How to turn your home into a financial survival kit

December 09, 1990|By David W. Myers | David W. Myers,Los Angeles Times

The nation is teetering on the brink of a recession -- if it isn't in one already. Unemployment is up; economic growth is down. Most economists say that the picture will grow even bleaker next year.

Now, then, is a good time for homeowners who are uncertain about their jobs or economic future to do some planning, using the mortgage and the equity in their homes as a financial parachute.

Of course, tapping the equity or restructuring a current loan should be done with careful thought.

"The equity in your home should be one of the last things you touch if you run into financial trouble," cautioned Jack Blankinship, a partner in the Del Mar, Calif.-based financial planning company of Blankinship & Foster.

"But you shouldn't let your equity or your mortgage stand inviolate if you're afraid that you'll lose your job and run out of cash."

Homeowners uncertain about their job security could refinance their loans now or set up a home-equity line of credit before the ax falls: It is a lot easier to get a loan or obtain a large credit line while employed.

Remember, however, that planning to use home equity as a financial "safety net" during hard times can be risky.

"If you buy a washing machine and miss a few payments, the lender can repossess your washer," said John Cahill, a San Francisco-based financial planner. "But if you borrow against your house and miss a few payments, your lender can take away your home."

One relatively conservative way to use the mortgage as a safety net is to set up a home-equity line of credit.

"The idea is to set the line up now in case you need it later," said Lawrence A. Krause, president of a San Franciso-based financial planning concern that bears his name.

"If you fall on hard times, the credit line will ensure that you have instant access to cash."

Since you won't need to tap your credit line right away, it's probably best to look for a lender who won't charge you much to set the line up.

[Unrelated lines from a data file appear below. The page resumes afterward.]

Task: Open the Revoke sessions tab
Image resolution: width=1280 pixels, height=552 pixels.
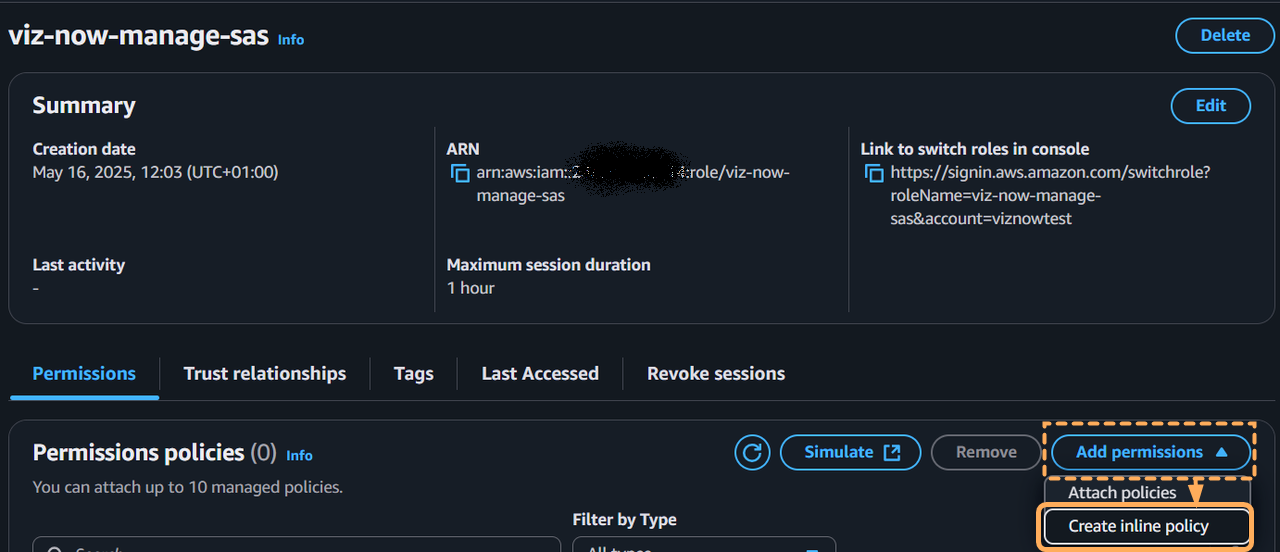Action: coord(716,374)
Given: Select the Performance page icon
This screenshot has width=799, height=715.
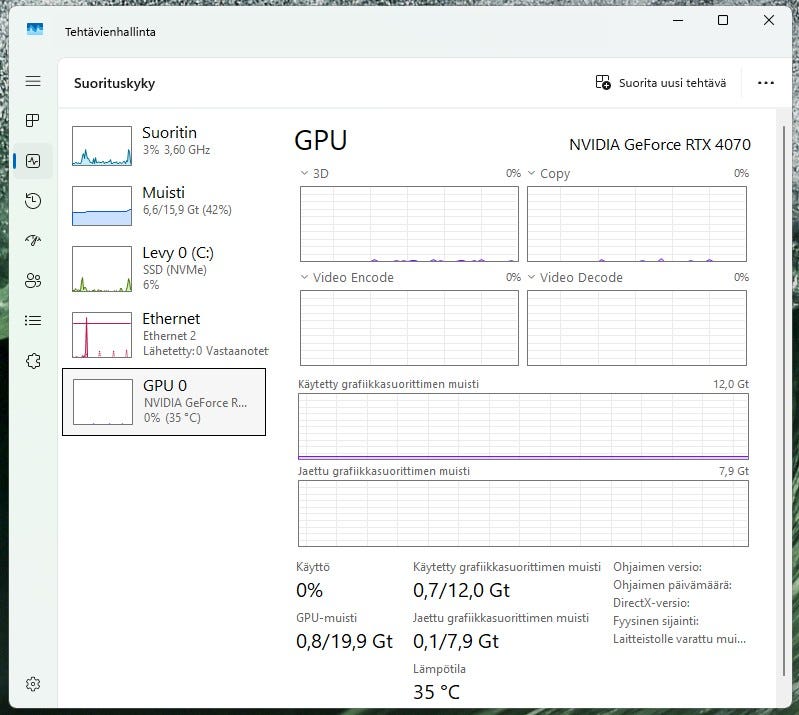Looking at the screenshot, I should click(33, 161).
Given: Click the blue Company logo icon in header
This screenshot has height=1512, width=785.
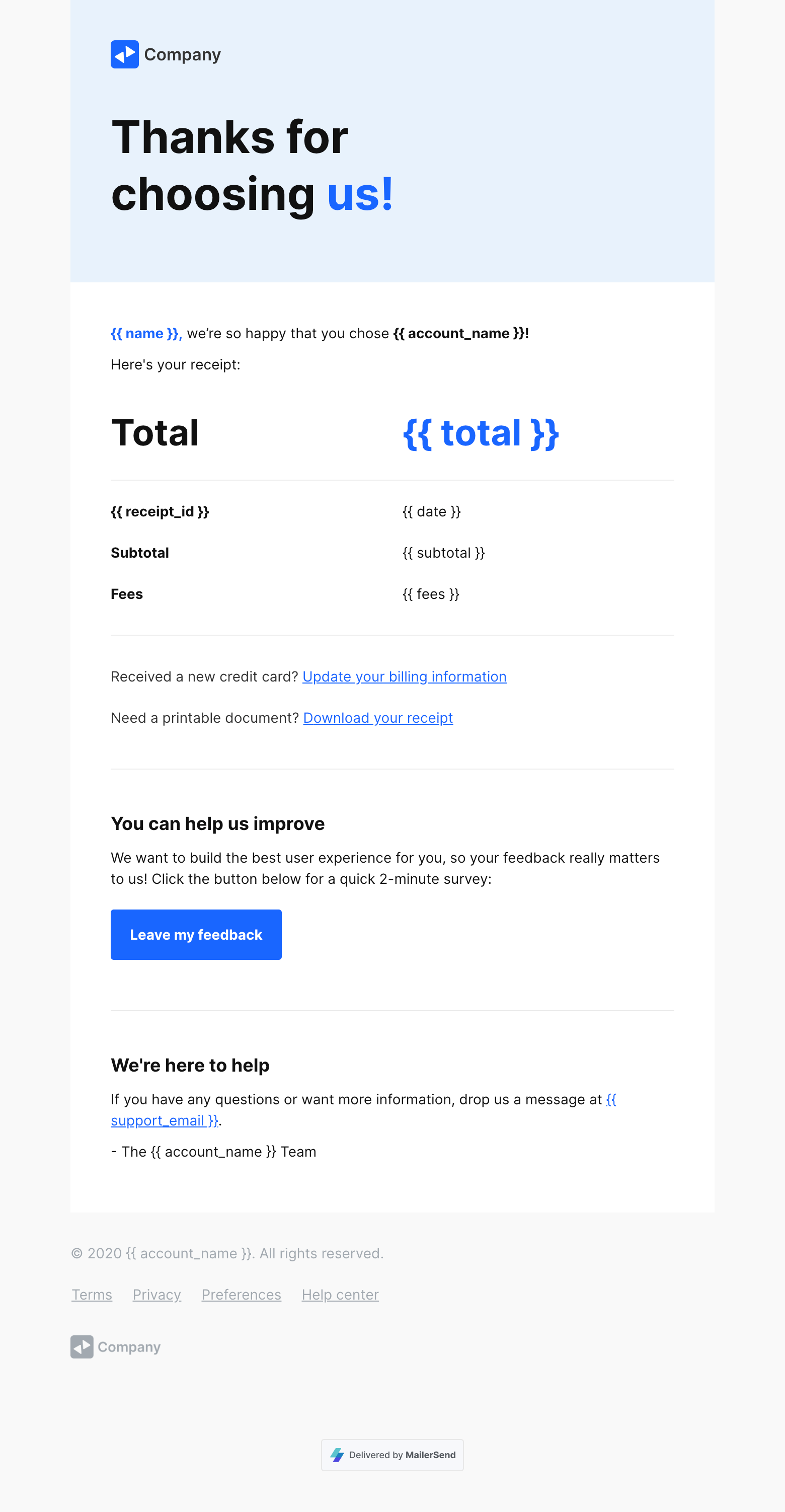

"It wouldn't really make sense to spend a few hundred or a few thousand dollars to set up a credit line that you might not ever use," said Stacy Ann Schramm, a planner with IDS Financial Services in Pasadena, Calif.

"If you do a little shopping around, you should be able to find a lender who'll give you a credit line with little or no up-front charges."

Indeed, many lenders are advertising credit lines that cost nothing to establish.

Remember, though, that just because a lender charges no up-front points or an application fee to set up the home-equity line, there may be fees for property appraisals, processing, credit reports and the like that could amount to hundreds of dollars. So, make sure the lender details all charges before agreeing to take the line out.

Also, make sure that you understand how the loan actually works. Since most credit lines have adjustable rates, it is important to know how often the rate is changed and which index is used to make the periodic adjustments.

If you are low on savings but have lots of equity built up, you could also consider refinancing your mortgage and drawing out enough cash to tide you over if you lose your job.

For example, let's say that your house cost $100,000 about six years ago. Monthly payments on your $80,000, 11 percent fixed-rate loanare $762.

If you refinanced your home for $100,000 at the going rate of 10 percent, your new monthly payment would be $878.

Although your new payment would be $116 a month higher, you could offset the difference by taking the "extra" $20,000 you had left over and putting it in a money market account paying 8 percent interest.

In addition, you could dip into the $20,000 to make your monthly payments for up to two years if you found yourself out of work for an unusually long period of time.

If your chief goal is to lower your monthly payment, you could consider refinancing your current loan with an adjustable-rate mortgage that carries a low introductory rate.

For example, say you have an 11 percent, fixed-rate loan with an outstanding balance of $120,000. Your monthly payments are about $1,145.

If you refinanced your mortgage with an ARM that will have an 8 percent rate for the first year, your monthly payments would drop to about $881.

"By the time your interest rate (on the new ARM) adjusted to market levels a year or so from now, you'll probably have a new job and will be back on your feet again," said Lewis Wallensky, a financial planner who owns his own firm in Los Angeles.

In fact, Mr. Wallensky said, you might even be able to refinance your mortgage with an ARM, draw out $20,000 or more in cash, and still lower your monthly payments for the next year or two.